**Work to be completed**
Wherever a line below holds the word "ratacite", copy that line.

**Dataset records**
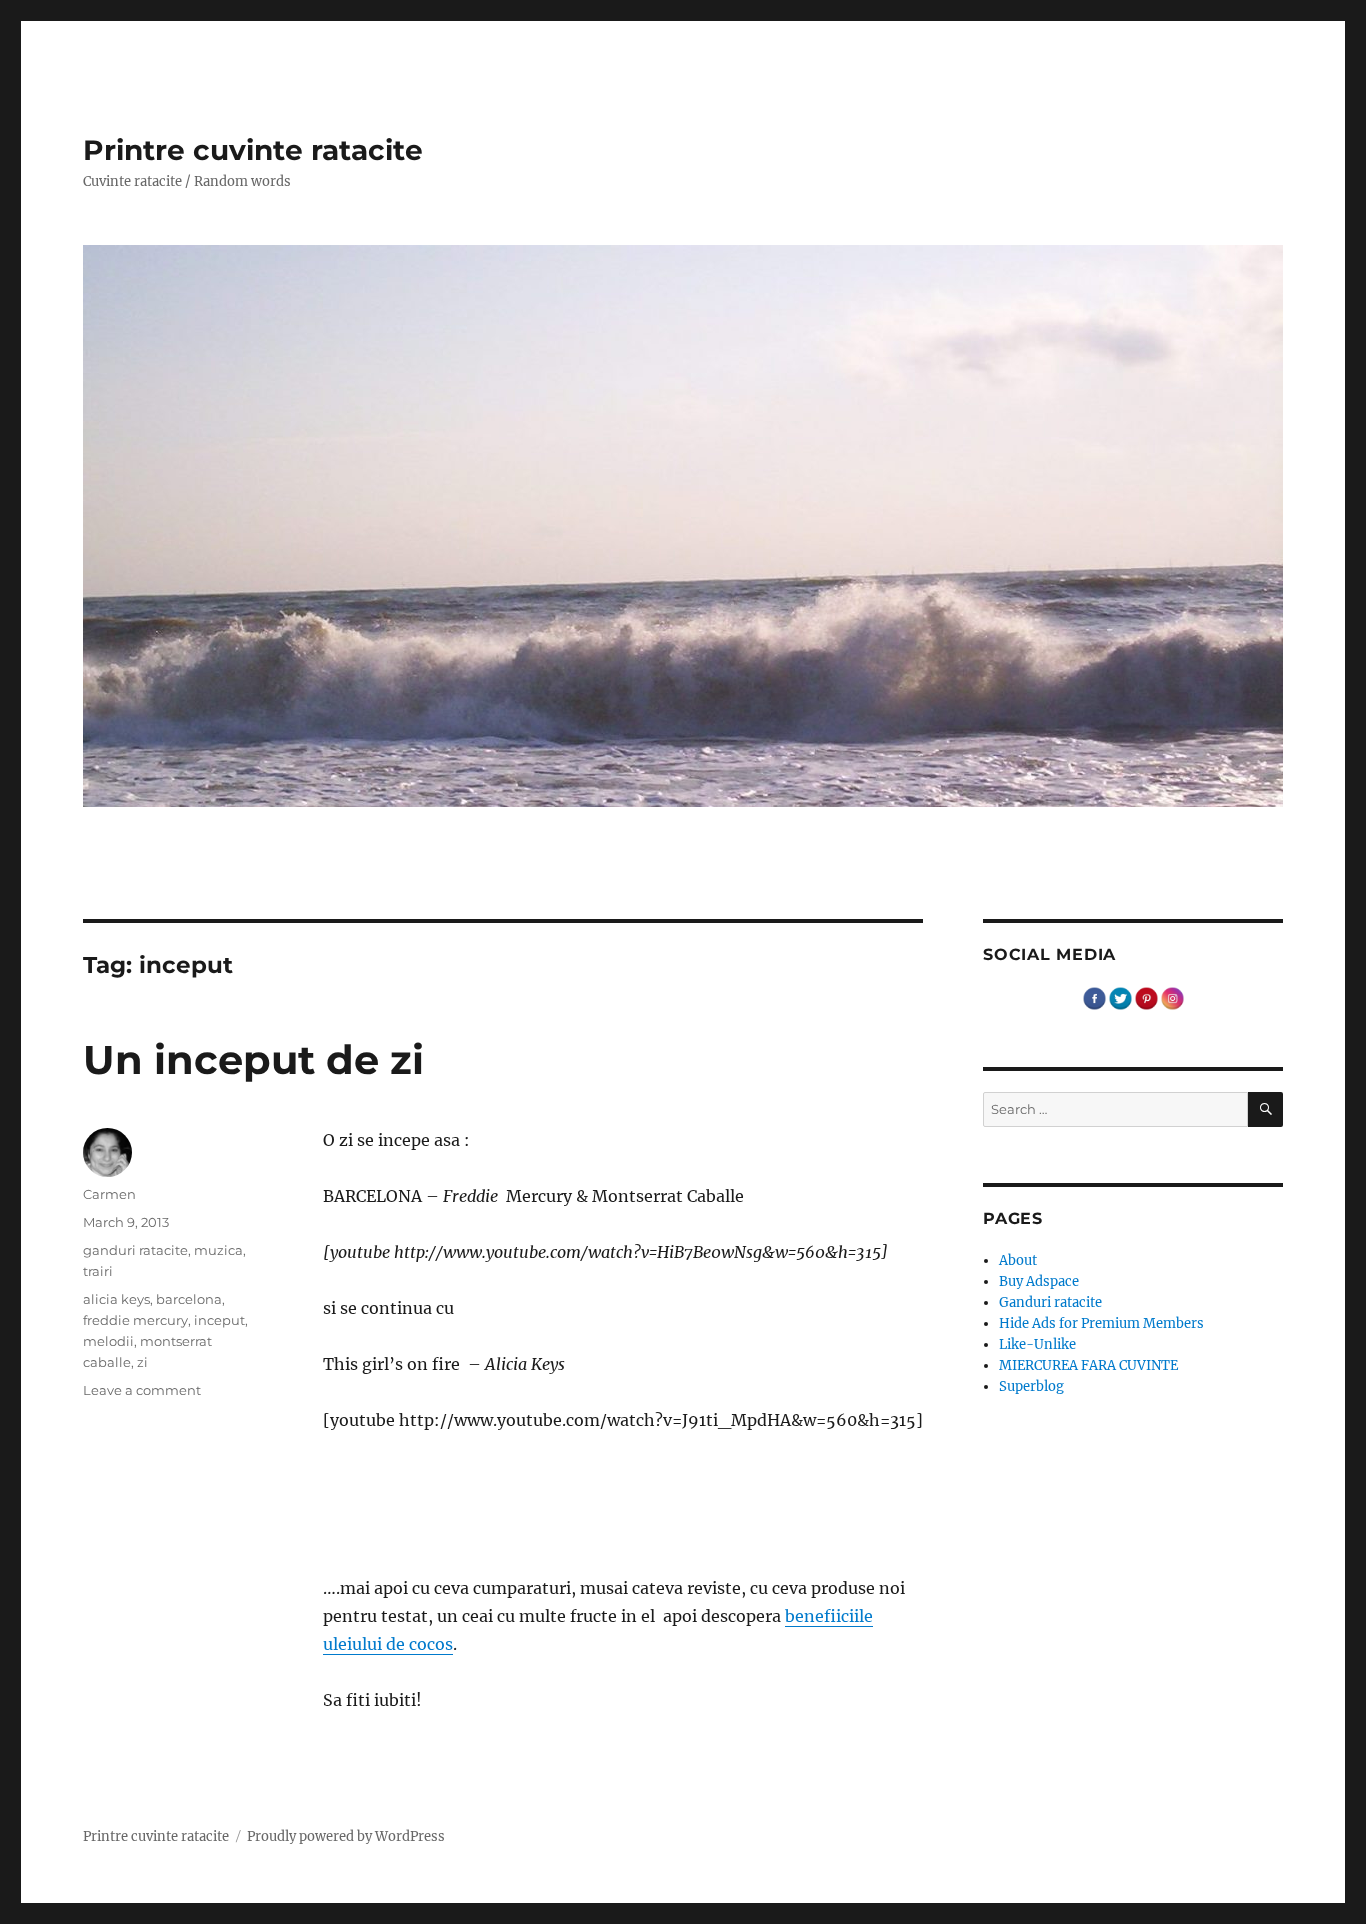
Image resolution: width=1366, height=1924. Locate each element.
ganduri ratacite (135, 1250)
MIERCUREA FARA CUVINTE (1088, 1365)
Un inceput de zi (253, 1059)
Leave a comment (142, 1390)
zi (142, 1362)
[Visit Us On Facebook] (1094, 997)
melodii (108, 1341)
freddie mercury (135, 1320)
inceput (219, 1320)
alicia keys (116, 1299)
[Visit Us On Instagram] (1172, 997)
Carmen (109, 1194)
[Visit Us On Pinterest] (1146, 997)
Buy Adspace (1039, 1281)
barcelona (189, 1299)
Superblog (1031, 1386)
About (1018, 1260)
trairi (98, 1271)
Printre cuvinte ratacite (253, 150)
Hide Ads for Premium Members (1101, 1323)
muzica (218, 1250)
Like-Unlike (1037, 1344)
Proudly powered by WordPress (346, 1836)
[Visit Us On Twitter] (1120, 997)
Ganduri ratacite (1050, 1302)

**Answer for the task**
ganduri ratacite (135, 1250)
Printre cuvinte ratacite (253, 150)
Ganduri ratacite (1050, 1302)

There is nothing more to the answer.